YOUR ASSIGNMENT: Only a number is wanted: how many lines in the listing contain the word "agent"?

INFORMATION PROVIDED: Begin

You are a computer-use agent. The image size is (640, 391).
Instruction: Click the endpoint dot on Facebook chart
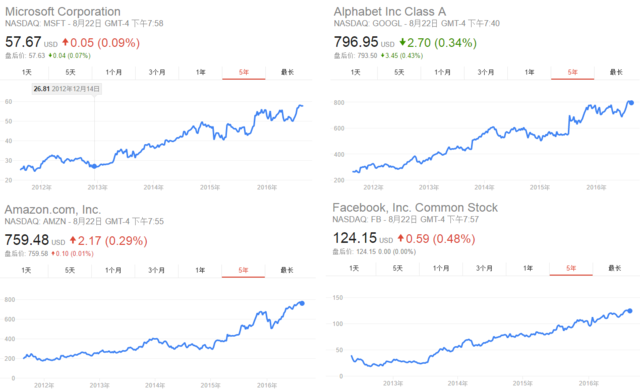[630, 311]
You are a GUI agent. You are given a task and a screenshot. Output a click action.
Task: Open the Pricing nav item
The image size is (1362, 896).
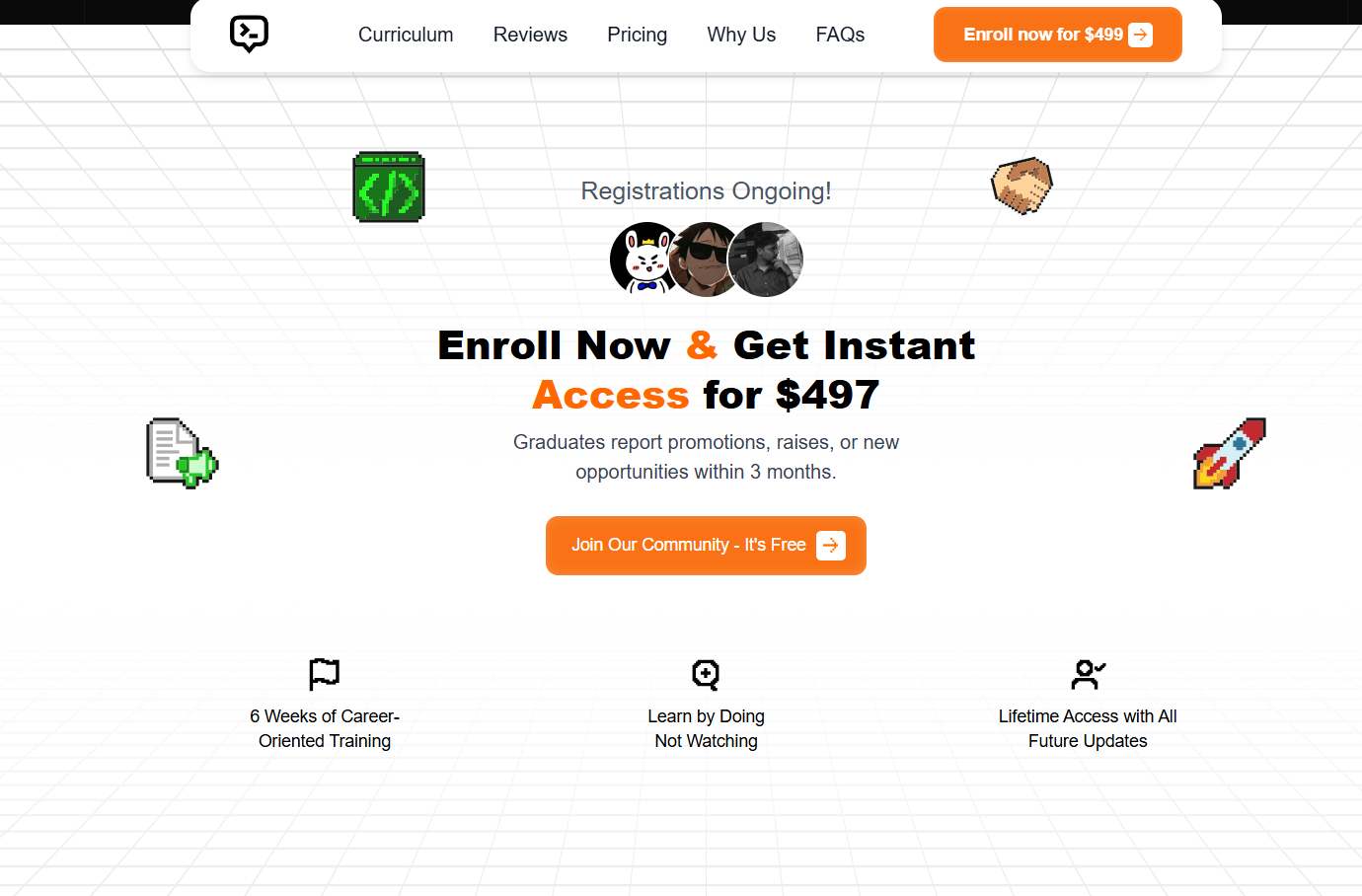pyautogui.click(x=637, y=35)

INFORMATION PROVIDED: End

EXERCISE ANSWER: 2